In 1896 he joined the Jesuits and studied theology, biology and philology until 1906, in various places including the United States at the College of the Sacred Heart, Wisconsin.
After the First World War, Muckermann was secretary of the Order of Malta in France and in the East, and he concentrated on journalistic activities. In 1926 he resigned from the Jesuit Order after clashes, but remained a Catholic clergyman.
Muckermann was a member of Alfred Ploetz's "Deutschen Gesellschaft für Rassenhygiene" and propagated eugenics as a "family-friendly science". In his opinion, "hereditary disease" must be "asylated" (isolated) in institutions. In 1930 he was the co-founder of the magazine Eugenik.
From 1927 to 1933 he was head of department at the Kaiser Wilhelm Institute for Anthropology in Berlin.
On 2 July 1932, Muckermann presented his draft for an eugenics law at the meeting of the Prussian Provincial Health Council on the theme "eugenics in the service of national well-being". This meeting marked the end of the Weimar eugenics debate and initiated a legislative process, which concluded on 14 July 1933 in the "Act for the Prevention of Diseased Offspring".

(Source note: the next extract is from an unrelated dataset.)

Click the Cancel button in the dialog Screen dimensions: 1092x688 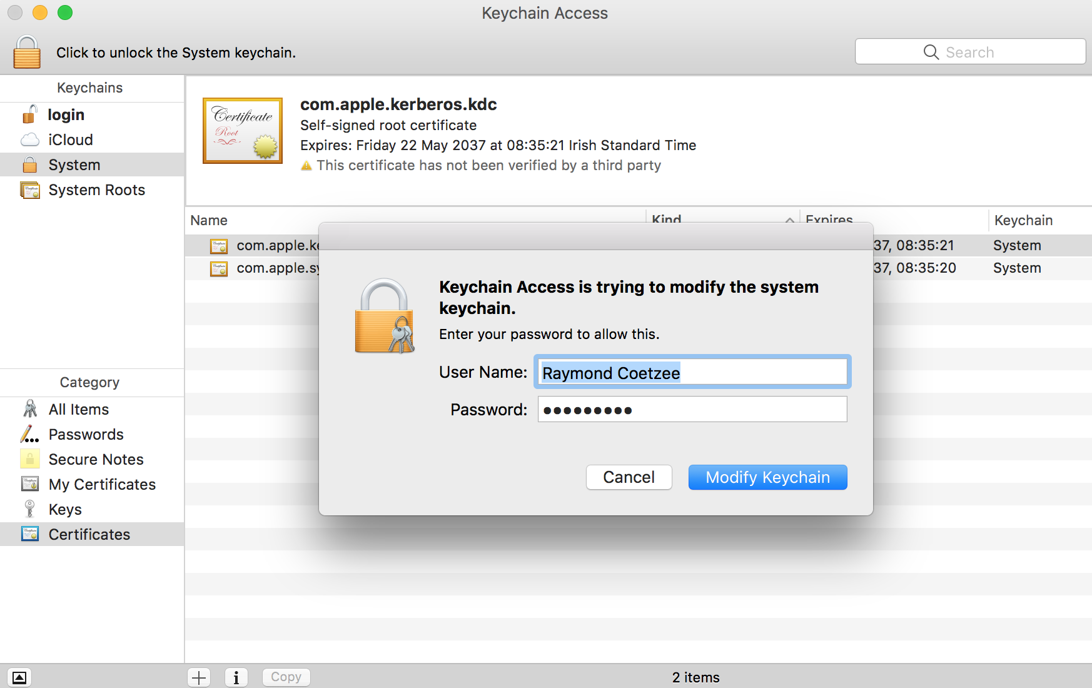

After the Second World War Muckermann took over the construction of the new Berlin Institute for Anthropology in 1947, which he directed until his death. From 1949 to 1954 he worked as a professor for anthropology and social ethics at the Technical University and was a scientific member of the Max Planck Society.
He died on 27 October 1962 in Berlin, aged 85.
Grazia Bordoni's Science database quotes Gauquelin.